Sequence analysis and phylogenetic analysis
A phylogenetic tree was constructed based on the partial nucleotide sequences of pyrG (675 bp) and ospA (285 bp) segments obtained from Borrelia-positive tissue specimens and various Borrelia strains, such as B. afzelii HLJ01, B. garinii SCCH-7, and B. burgdorferi B31, among others, from GenBank. The phylogenetic trees generated using the pyrG and ospA gene sequences exhibited similar topologies. All pyrG sequences obtained from the heart, kidneys, spleen, and lungs of the wild rodents (M10-3, M10-5, M10-11, M11-1, M11-6, M11-13, and M11-15) clustered with B. afzelii. Additionally, the pyrG sequences from the spleen of M10-11 (Chosun M10-11Sp) formed a cluster with B. garinii, whereas the pyrG sequences from the spleen of another wild rodent (Chosun M10-8 Sp) formed a cluster with B. burgdorferi sensu stricto (Fig. 1).
Figure 1.
A phylogenetic tree constructed using the pyrG (A, 675 bp) and ospA (B, 285 bp) sequences retrieved from GenBank and obtained from the tissue DNA of the wild rodents captured (▶). The scale bars indicate 0.02 (A) or 0.01 (B) base substitutions per site. The GenBank accession numbers are shown in the tree.
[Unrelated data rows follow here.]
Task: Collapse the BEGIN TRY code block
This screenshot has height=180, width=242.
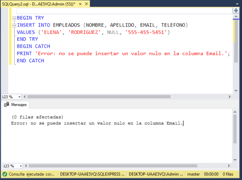Action: (14, 18)
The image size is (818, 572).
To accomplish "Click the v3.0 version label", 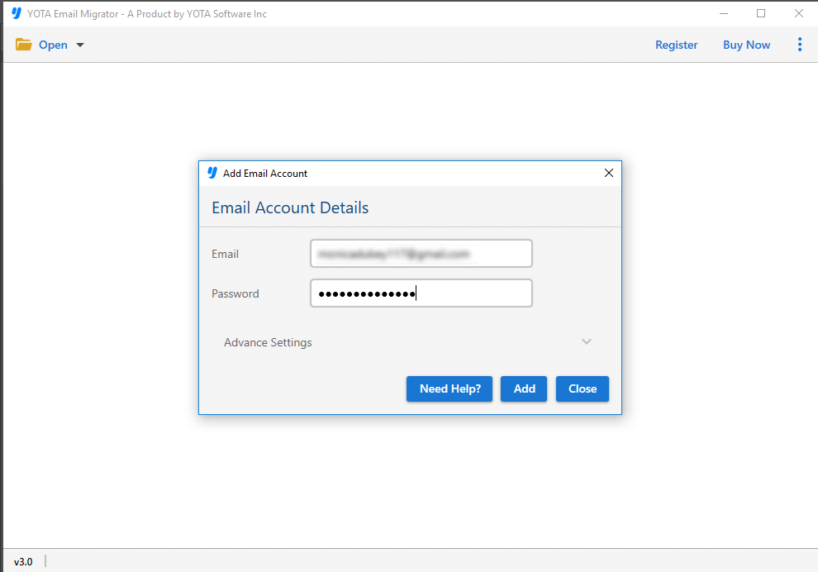I will point(24,561).
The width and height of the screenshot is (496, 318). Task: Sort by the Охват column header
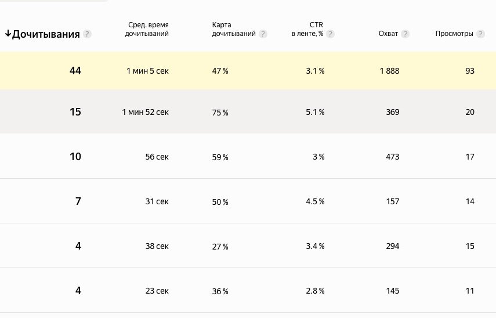coord(389,34)
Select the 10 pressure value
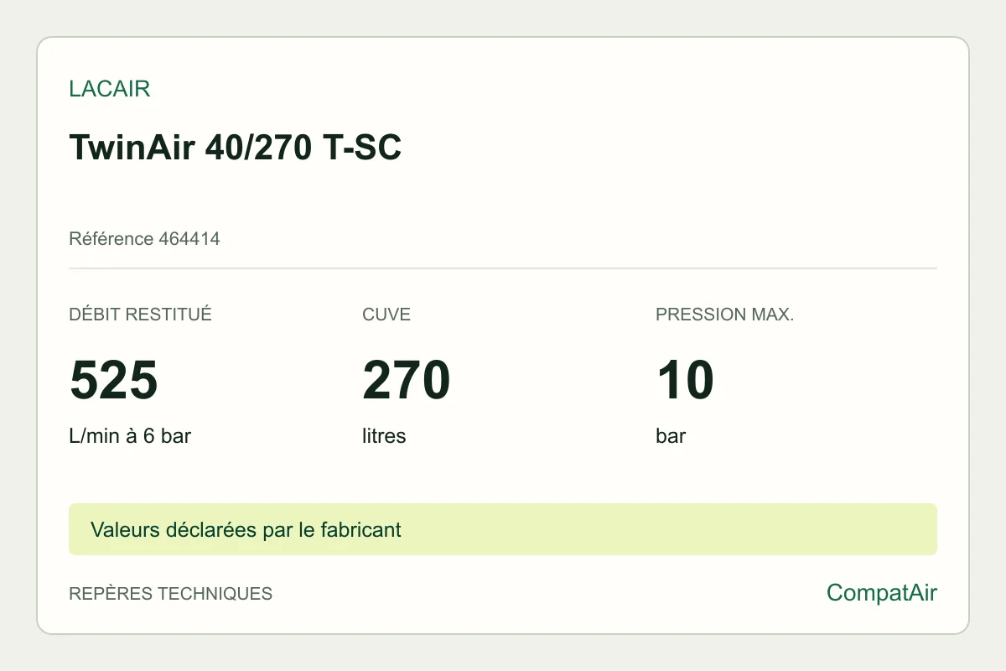The width and height of the screenshot is (1006, 671). pos(685,380)
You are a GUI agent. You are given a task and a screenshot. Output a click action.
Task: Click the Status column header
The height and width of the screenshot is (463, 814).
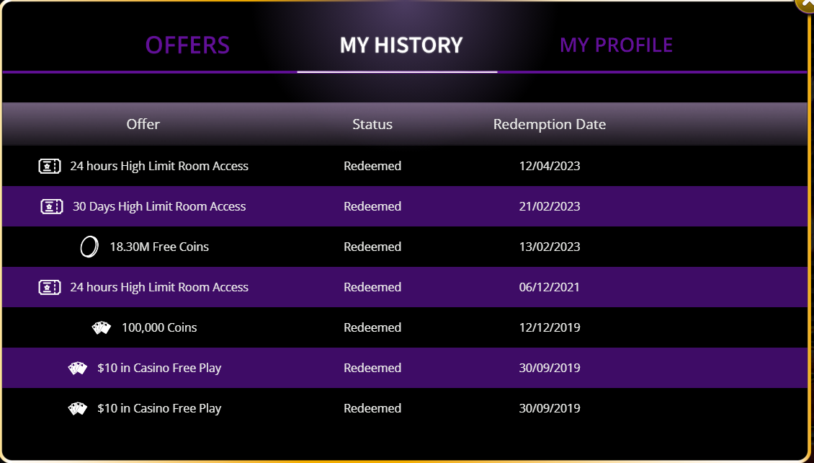click(x=372, y=124)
We evaluated the similarities between Borrelia pyrG (675 bp) and ospA (285 bp) nucleotide sequences obtained from GenBank and Borrelia-positive tissue specimens using LaserGene v6 (DNASTAR, Madison, WI, USA). Sequence similarity comparison showed that the pyrG sequences obtained from the organs of wild rodents (Chosun M10-3H, M10-5H, M10-11H and 10-11Lu, M11-1H and 11-1K, M11-6H and 11-6Sp, M11-13H and 11-13Sp, and M11-15H) exhibited more than 99% similarity with the pyrG sequences from B. afzelii HLJ01 strains isolated from Chinese patients (GenBank accession number CP003882). Moreover, B. garinii DNA isolated from the spleen of M10-11 (Chosun M10-11 Sp) exhibited more than 98.4% homology with the pyrG gene sequence of B. garinii strain SCCH-7 isolated from rodents in the USA (GenBank accession number KP795356). Lastly, the pyrG DNA of B. burgdorferi sensu stricto isolated from the spleen of M10-8 (Chosun M10-8 Sp) showed 100% and 99.4% similarity to that of B. burgdorferi sensu stricto B31_NRZ strain isolated from I. scapularis (GenBank accession number AE000783) and of B. burgdorferi sensu stricto 297 strain isolated from human cerebrospinal fluid in the USA (GenBank accession number KF170281), respectively (Table 2).
Table 2.
Similarity between Borrelia pyrG gene sequences from GenBank and the wild rodents captured in this study†.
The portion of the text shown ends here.